Apulia and Campania are each home to two of Italy's most important and innovative medium-size aerospace suppliers. Brindisi-based composites specialist Salver and Magnaghi Aeronautica - a manufacturer of landing gear and hydraulic components in Naples - are the main enterprises of a €67.5 million ($94.5 million) turnover aerospace business owned by Italian investment firm Invesco.

Invesco branched seriously into aerospace at the turn of the century, acquiring Salver and Magnaghi in 1999 and 2001 to join Metal Sud, a small company in Caserta near Naples involved in surface treatments that it had bought a decade earlier. Salver and Magnaghi each employ just over 250 people and have a long heritage in the industry: Salver's composites business goes back to the 1960s, although it was the 1980s before it focused on aerospace; Magnaghi began life in the 1930s producing landing gear and other aircraft parts for Mussolini's air force.

For Salver, based in an industrial zone on the edge of the busy Adriatic port of Brindisi - and a long-term supplier to Alenia and other Finmeccanica companies - the increasing use of advanced composite materials in aircraft programmes is attracting new customers from around the world.

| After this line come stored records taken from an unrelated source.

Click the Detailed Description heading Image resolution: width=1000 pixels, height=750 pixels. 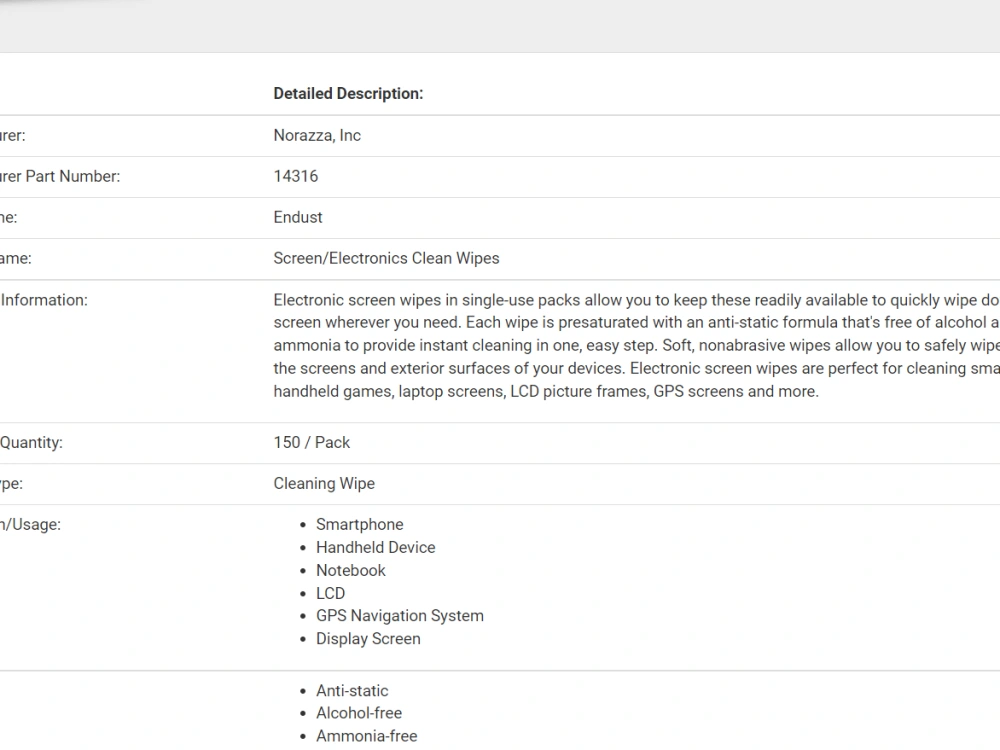click(x=348, y=94)
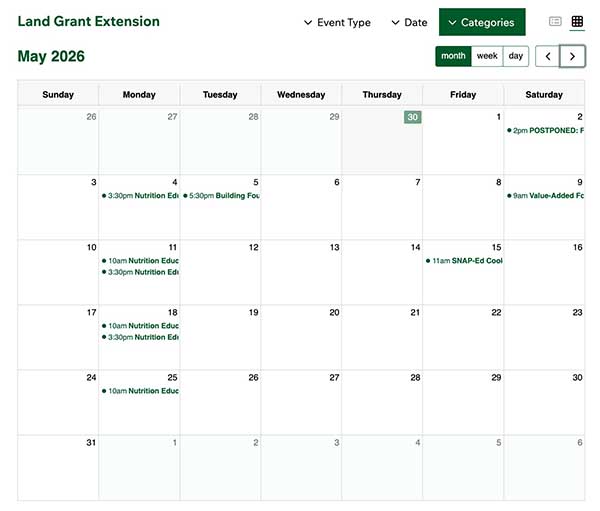Switch to list view icon
The width and height of the screenshot is (600, 511).
pos(556,22)
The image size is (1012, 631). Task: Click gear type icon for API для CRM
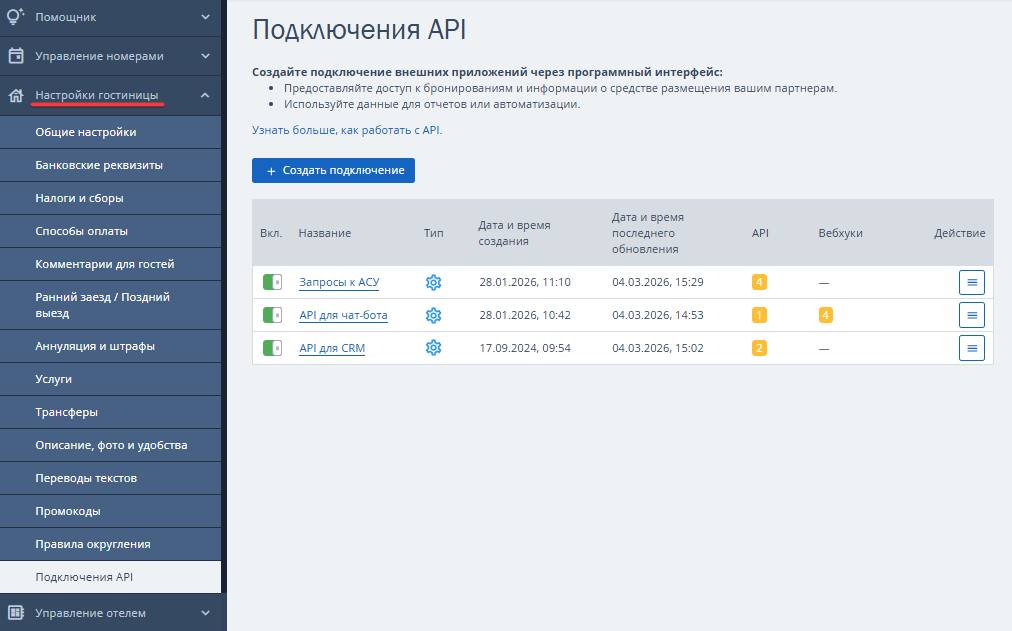433,348
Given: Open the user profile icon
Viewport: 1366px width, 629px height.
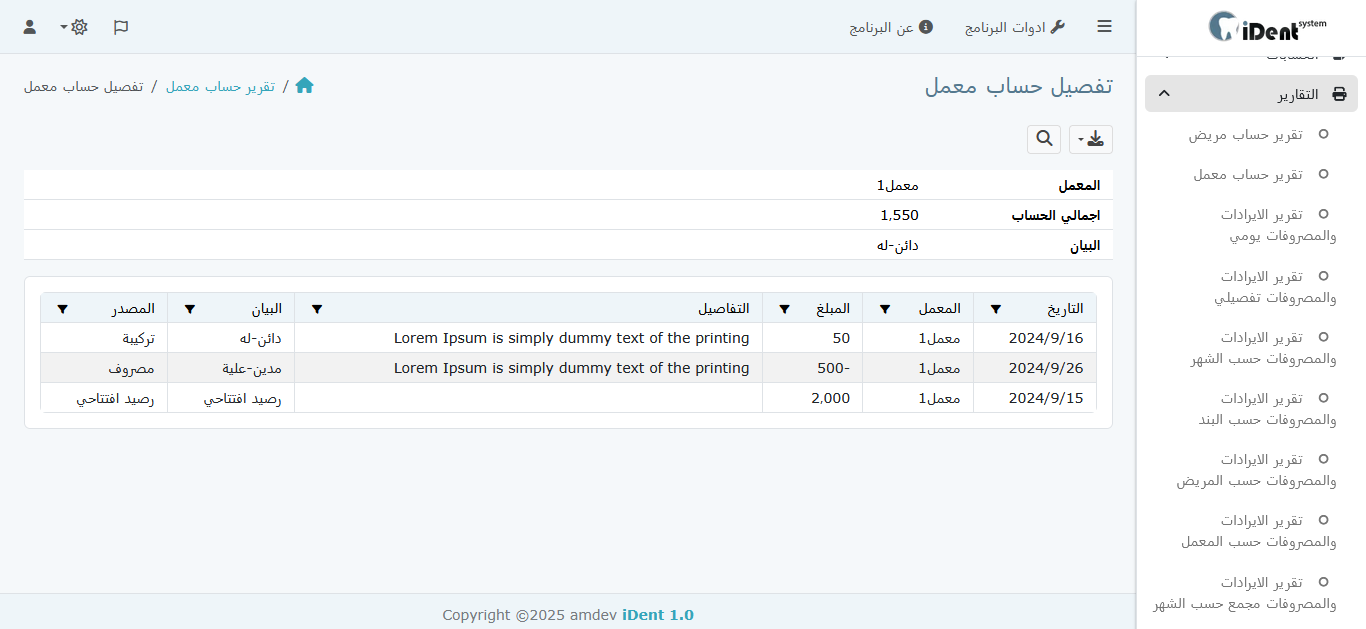Looking at the screenshot, I should tap(30, 27).
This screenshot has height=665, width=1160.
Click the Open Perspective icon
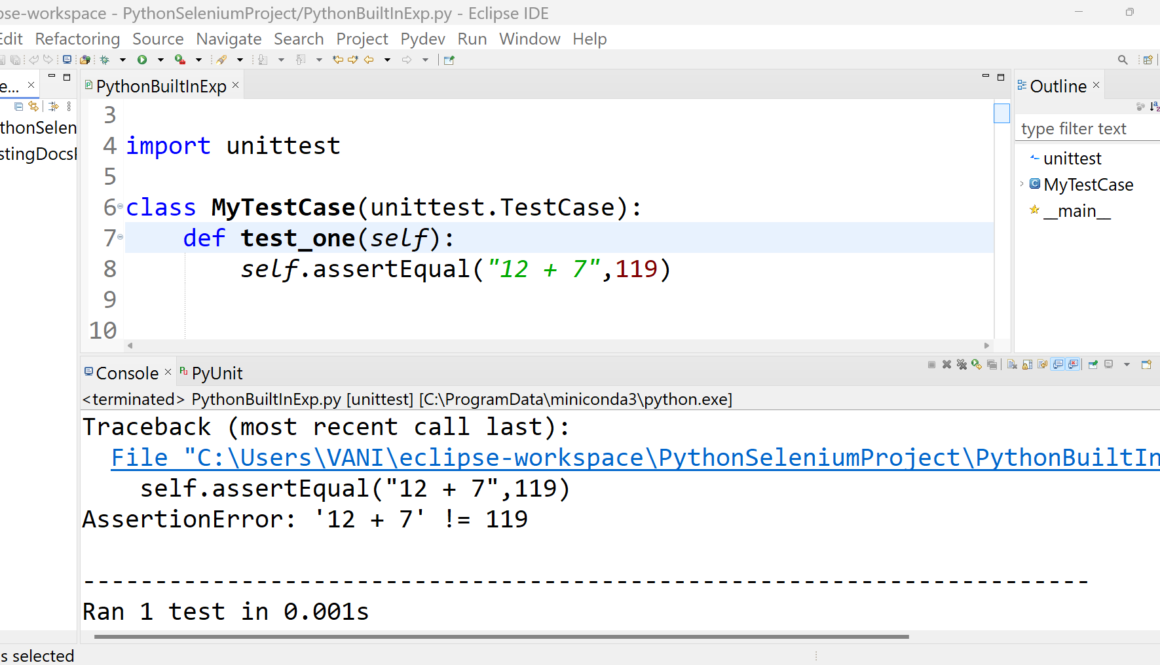point(449,60)
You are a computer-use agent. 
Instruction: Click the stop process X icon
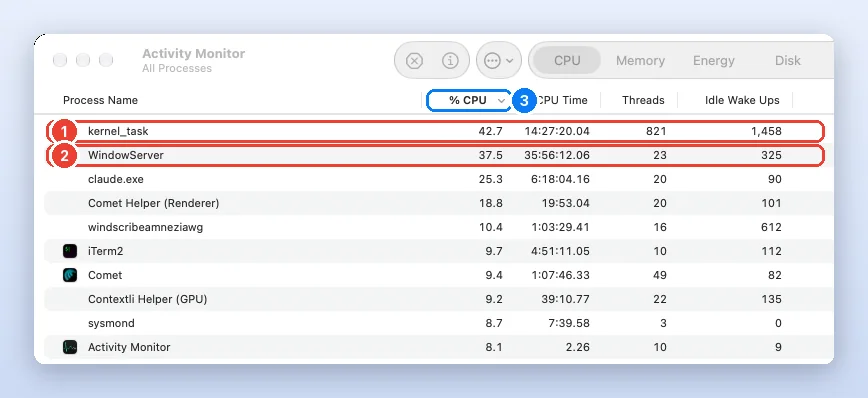pos(414,60)
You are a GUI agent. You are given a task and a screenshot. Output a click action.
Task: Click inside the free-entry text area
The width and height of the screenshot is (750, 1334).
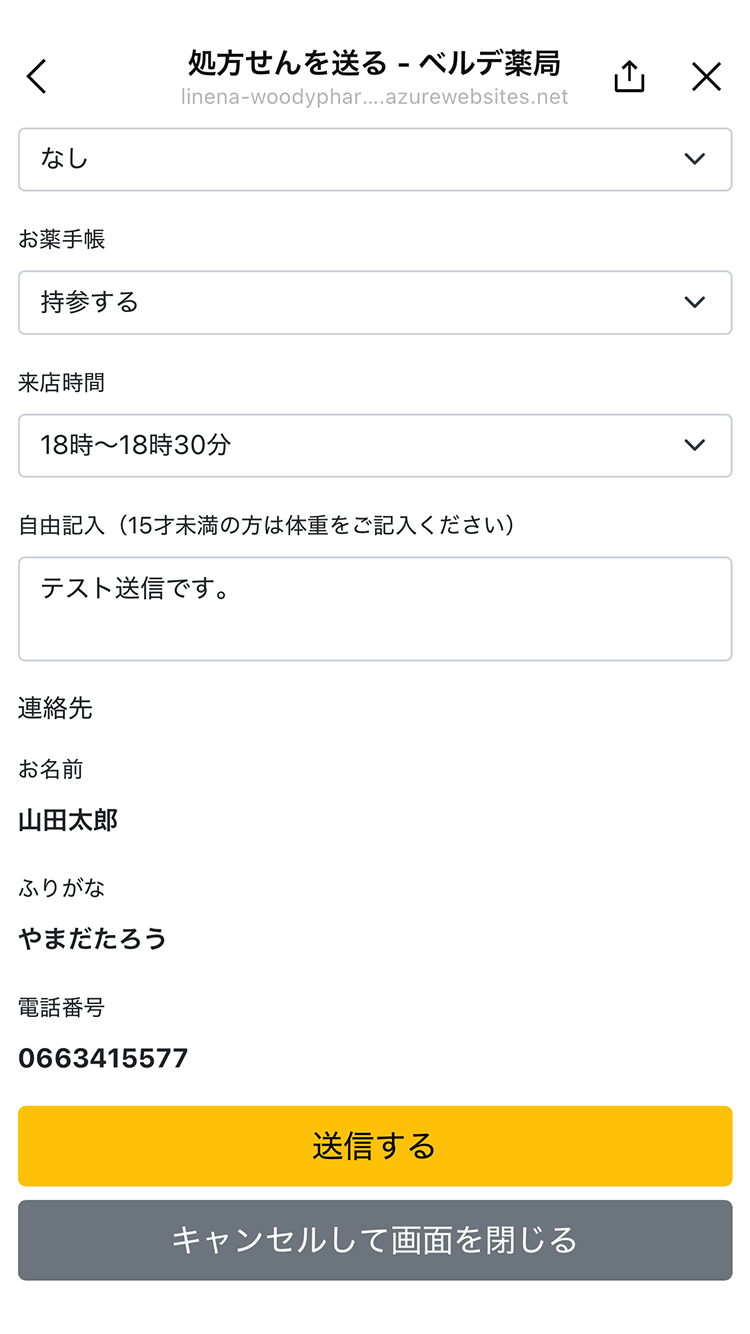[x=375, y=608]
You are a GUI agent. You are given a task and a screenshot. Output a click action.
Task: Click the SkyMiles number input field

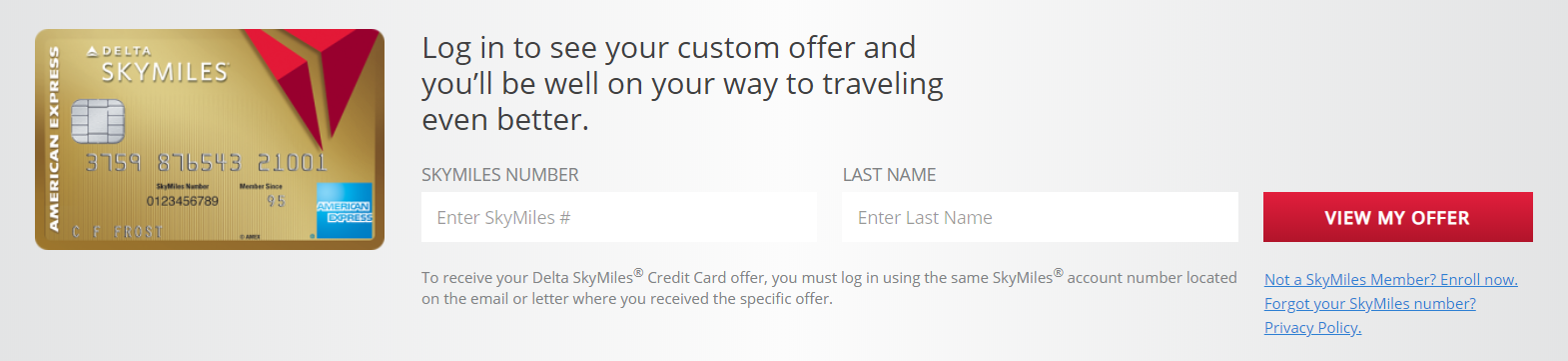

The most significant is Bombardier, with whom Salver won a risk-sharing contract last year to design and produce the moveable wing surface on the Bombardier CSeries.

Commercial manager Giovanni Viggiani describes the company's biggest deal to date as the harvest of a sustained effort to push Salver up the value chain by offering engineering and design services - "We changed from build-to-print to build-to-spec" - and broadening its market outside Italy. "Under Invesco we adopted a new strategic plan to grow the company and compete in the global market, and diversify our customer base from Alenia," he says.

Today Alenia makes up about a third of Salver's revenues - including structural parts for ATR regional aircraft, radomes on the Boeing 777 and the 787's ducting system. Piaggio is another important customer; Salver manufactures all moveable surfaces, the vertical fin and the radome on the P180 Avanti II twin-pusher for the Genoa-based airframer. Goodrich and Eurocopter in Germany are other important clients.

GROWTH PLANS

As with all aerospace manufacturers, Salver's growth plans have been stunted by the downturn. Turnover this year will be roughly flat, compared with last year's €25 million. However, Viggiani says investment "is still moving on our strategic route" - a new non-destructive testing facility has been installed, for instance. The CSeries effect should kick in from 2011 onwards as the programme moves from engineering to manufacturing. "We have good expectations of steady growth as production starts," says Viggiani.

Over in Naples, where the charmingly chaotic city has grown around its 28,000m2 (300,000ft2) pre-war factory, Magnaghi is also looking to the future. The €37.6 million-turnover business is close to securing a deal on a new site and is increasingly performing the role of risk-sharing system integrator, rather than manufacturing to order. Access to engineers is a huge advantage. "Naples has one of the best and longest-established universities in Italy in aero engineering," says chief operating officer Giorgio Iannotti. "We employ 57 engineers and we also outsource to about five to 10 local engineering companies. We have no problems to find engineers."

Spending in research and development is also key to counter the threat from low-cost economies, says Iannotti. In 2011, almost half Magnaghi's €4.6 million investment budget is earmarked for new product development. "We are investing in innovation where our competitors [in developing countries] are not able to compete. That is how we can compete with countries which have lower costs," he says.

R&D programmes that have borne fruit include a prototype electrical actuation landing gear system for the Alenia Sky-X unmanned air combat vehicle demonstrator, experiments on crash absorbers using composite materials, and the development of high velocity oxygenated fuel thermal spray coatings as an alternative for chrome plating.

Like its sister company, Magnaghi wants to reduce its dependence on Finmeccanica companies and products. The Italian industrial giant and its associated brands certainly dominate its client base: Magnaghi is a tier one supplier of the main and nose landing gear on the Alenia C-27J, the NH Industries NH90's deck lock system and the undercarriage of the Turkish version of the AW129 helicopter. It also subcontracts for tier one suppliers on the likes of the Sukhoi Superjet 100, the ATR 42/72 and the Alenia Aermacchi M346 jet trainer. Like many European and North American aerospace manufacturers, it is looking at Brazil as a fast-growing marketplace and industrial partner, and last year opened a design office in Sao Paolo.